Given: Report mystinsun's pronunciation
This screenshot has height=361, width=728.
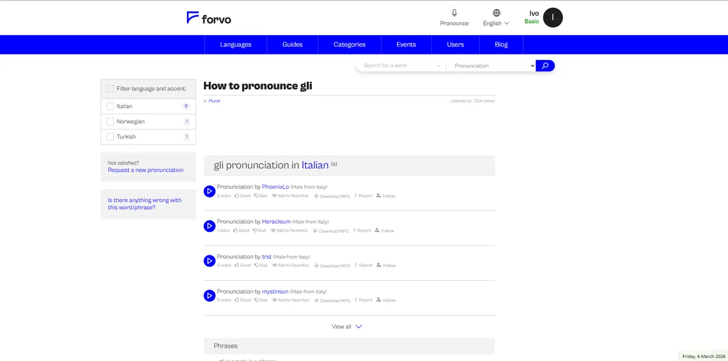Looking at the screenshot, I should (362, 300).
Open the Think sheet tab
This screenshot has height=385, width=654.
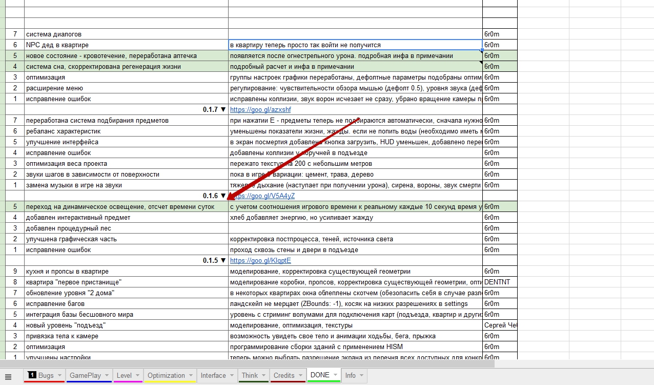(250, 375)
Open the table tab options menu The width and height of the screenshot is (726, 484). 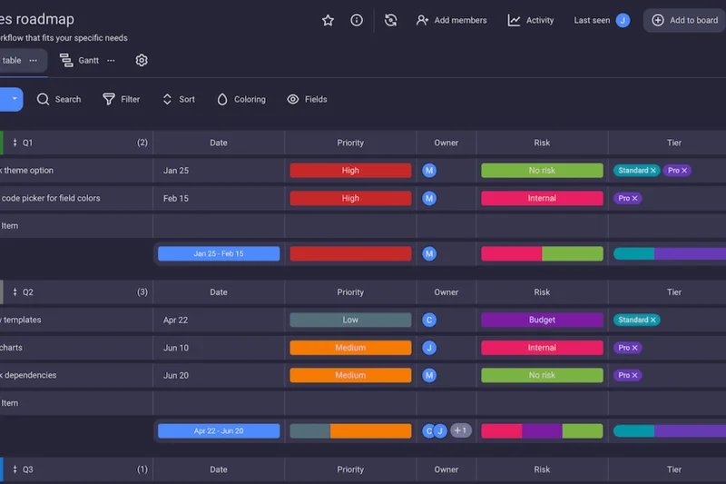click(x=34, y=60)
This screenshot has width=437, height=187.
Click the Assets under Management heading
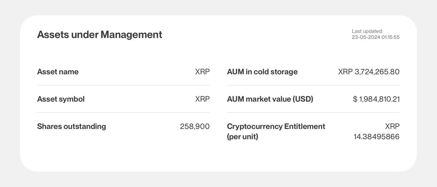click(100, 35)
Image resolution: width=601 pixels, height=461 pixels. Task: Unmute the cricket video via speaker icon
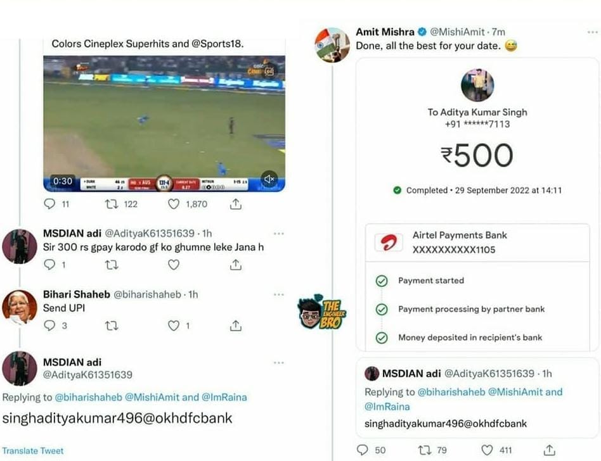(269, 179)
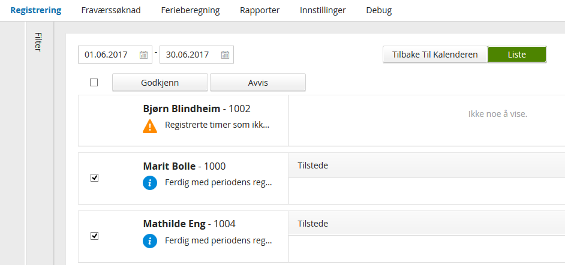
Task: Expand Tilstede row for Marit Bolle
Action: (426, 165)
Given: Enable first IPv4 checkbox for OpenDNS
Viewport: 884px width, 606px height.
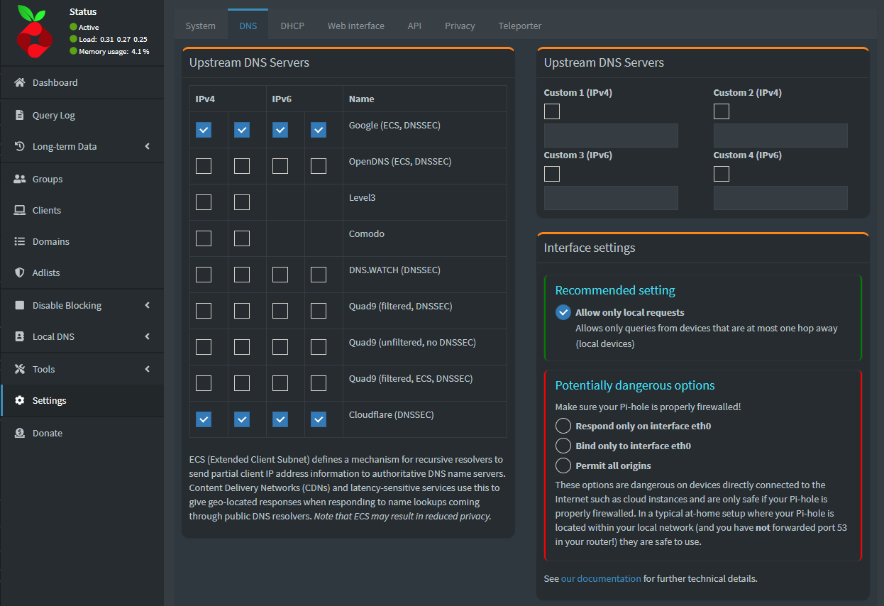Looking at the screenshot, I should click(x=204, y=166).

====

No pictures go in the copy. Output exactly the lines from the line containing "This screenshot has width=437, height=187." through the end of the listing above.

Solution to the exercise:
This screenshot has width=437, height=187.
Click the Assets under Management heading
click(100, 35)
Image resolution: width=601 pixels, height=461 pixels. Task: Unmute the cricket video via speaker icon
(269, 179)
Task: Expand Tilstede row for Marit Bolle
Action: (426, 165)
Given: Enable first IPv4 checkbox for OpenDNS
Viewport: 884px width, 606px height.
Looking at the screenshot, I should click(x=204, y=166).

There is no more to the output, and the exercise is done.